Reputation: 535
I have a large dask array (labeled_arr
) that is actually a labeled raster image (dtype is int64). I want to use rasterio to turn the labeled regions into polygons and combine them into a single list of polygons (or geoseries with just a geometry column). This is a straightforward task on a single array, but I'm having trouble figuring out how to tell dask that I want it to do this operation on each chunk and return something that is not an array.
function to apply to each chunk:
def get_polys(labeled_blocks):
polys = list(poly[0]['coordinates'][0] for poly in rasterio.features.shapes(
labeled_blocks.astype('int32'), transform=trans))[:-1]
# Note: rasterio.features.shapes returns an iterator, hence the conversion to a list here
return polys
line of code trying to get dask to do this:
test_polygons = da.blockwise(get_polys, '', labeled_arr, 'ij')
test_polygons.compute()
where labeled_arr
is the input chunked dask array.
Running as is returns an error saying I have to specify a dtype for da.blockwise
. Specifying a dtype returns an AttributeError since the output list type does not have a dtype attribute.
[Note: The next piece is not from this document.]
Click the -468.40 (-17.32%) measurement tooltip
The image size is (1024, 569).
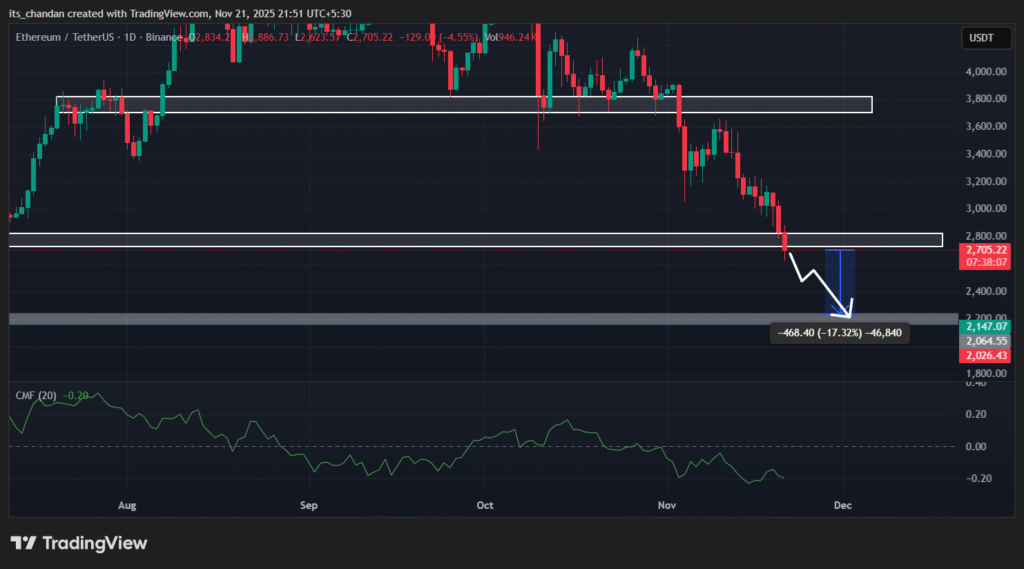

I discovered the meta
keyword, but still have been unable to get the right syntax to turn my output into a Series or list.
I'm not attached to the above approach, but my overarching goal is: take a labeled, chunked dask dataarray (which does not all fit in memory), extract a list based on computations for each chunk, and generate a concatenated list (or pandas data object) with the outputs from all the chunks in my original chunked array.
Upvotes: 3
Views: 330
Reputation: 535
Here's the solution I ended up with initially, though it still requires a lot of RAM given the concatenate=True kwarg.
poss_list = []
def get_polys(labeled_blocks):
polys = list(poly[0]['coordinates'][0] for poly in rasterio.features.shapes(
labeled_blocks.astype('int32'), transform=trans))[:-1]
poss_list.append(polys)
da.blockwise(get_bergs, '', labeled_arr, 'ij',
meta=pd.DataFrame({'c':[]}), concatenate=True).compute()
If I'm interpreting correctly, this doesn't feed the chunks into my function across workers/processes though (which it seems I can get away with for now).
Update - improved answer using dask.delayed, building on the accepted answer by @SultanOrazbayev
import dask
# onedem = original_xarray_dataarray
poss_list = []
@dask.delayed
def get_bergs(labeled_blocks, pointer, chunk0, chunk1):
# Note: I'm using this in a CRS (polar stereo) with negative y coordinates - it hasn't been tested for other CRSs
def getpx(chunkid, chunksz):
amin = chunkid[0] * chunksz[0][0]
amax = amin + chunksz[0][0]
bmin = chunkid[1] * chunksz[1][0]
bmax = bmin + chunksz[1][0]
return (amin, amax, bmin, bmax)
# order of all inputs (and outputs) should be y, x when axis order is used
chunksz = (onedem.chunks['y'], onedem.chunks['x'])
ymini, ymaxi, xmini, xmaxi = getpx((chunk0, chunk1), chunksz)
# use rasterio Windows and rioxarray to construct transform
# https://rasterio.readthedocs.io/en/latest/topics/windowed-rw.html#window-transforms
chwindow = rasterio.windows.Window(xmini, ymini, xmaxi-xmini, ymaxi-ymini) #.from_slices[ymini, ymaxi],[xmini, xmaxi])
trans = onedem.rio.isel_window(chwindow).rio.transform(recalc=True)
return list(poly[0]['coordinates'][0] for poly in rasterio.features.shapes(labeled_blocks.astype('int32'), transform=trans))[:-1]
for __, obj in enumerate(labeled_arr.to_delayed()):
for bl in obj:
piece = dask.delayed(get_bergs)(bl, *bl.key)
poss_list.append(piece)
poss_list = dask.compute(*poss_list)
# unnest the list of polygons returned by using dask to polygonize
concat_list = [item for sublist in poss_list for item in sublist if len(item)!=0]
Upvotes: 1
Reputation: 16561
This might work:
import dask
import dask.array as da
# we expect to see 4 blocks here
test_array = da.random.random((4, 4), chunks=(2, 2))
@dask.delayed
def my_func(block):
# do something fancy
return list(block)
results = dask.compute([my_func(x) for x in test_array.to_delayed().ravel()])
As you noted, the problem is that list
has no dtype
. A way around this would be to convert the list
into a np.array
, but I'm not sure if this will work with all geometry
objects (it should be OK for Points
, but polygons might be problematic due to varying length). Since you are not interested in forcing these geometries into an array, it's best to treat individual blocks as delayed
objects feeding them into your function one at a time (but scaled across workers/processes).